When I first moved to the US, I kept up with what was happening in Argentina through weekly news roundups that my dad faxed me. Later, e-mail and the internet made things much easier. However, passively consuming news from home was never enough for me: I wanted to connect with Argentina more actively and more productively. That was what prompted me to get involved in exchange programs for young researchers and scientists wanting to do PhDs in the United States. My experience at top US universities has convinced me of the importance of high-quality public university education as a driver for equal opportunities and development. I’m incredibly grateful to the University of Buenos Aires for the excellent education I received there and I’m well aware that I owe many of my achievements to what I learned in its lecture rooms.
In 2008, I sold part of my company to an investment group, through which I was able to fund a new building for the School of Exact and Natural Sciences. My dream was about more than just a building, however. I wanted to create an educational project to forge closer ties with the University of Buenos Aires and Argentina itself. That dream is now a reality: the Zero + Infinity building has 23 teaching rooms and 10 computer labs, along with seminar rooms and study areas.

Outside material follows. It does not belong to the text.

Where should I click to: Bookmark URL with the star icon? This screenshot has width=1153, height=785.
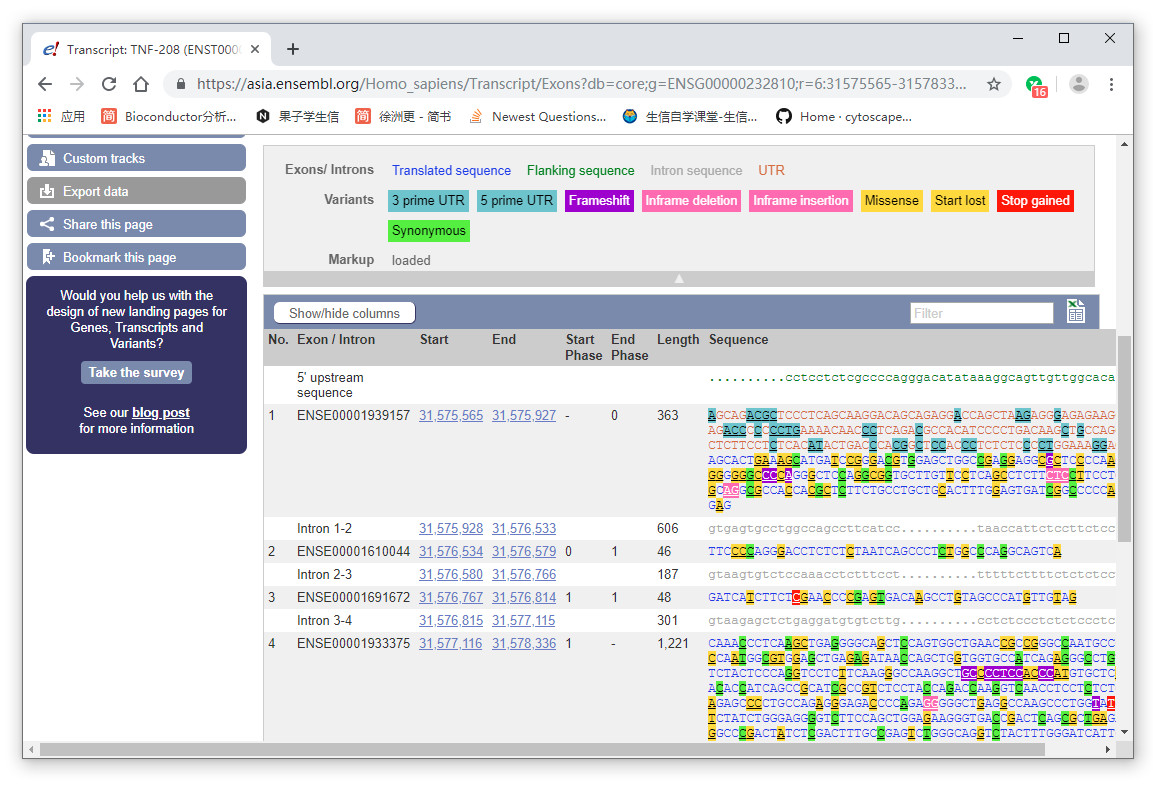pyautogui.click(x=993, y=84)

Philanthropy and other forms of solidarity are important, but they aren’t enough. I want to do more to build a fairer, more egalitarian, sustainable development path for Argentina. All projects are born of desire, and Fundar emerged from the collective desire of a group of people to use what we’ve learned individually to increase the well-being of all. In my case, the contribution is financial. My role as an entrepreneur enabled me to start Fundar and finance its operations so that the team can work and grow without needing to depend on third parties who limit or condition our agenda.
We may be a nonprofit, but being independent by no means makes us neutral. The Fundar team are driven by their convictions, and our sights are set on a utopia of sorts. Inequality is a stumbling block for any viable national project. Development is impossible if we don’t invest seriously in science and technology. Government needs to be both big and smart. We are convinced that the utopia we dream of is actually a realistic goal and that we can build true progress for all on a foundation of development and equality.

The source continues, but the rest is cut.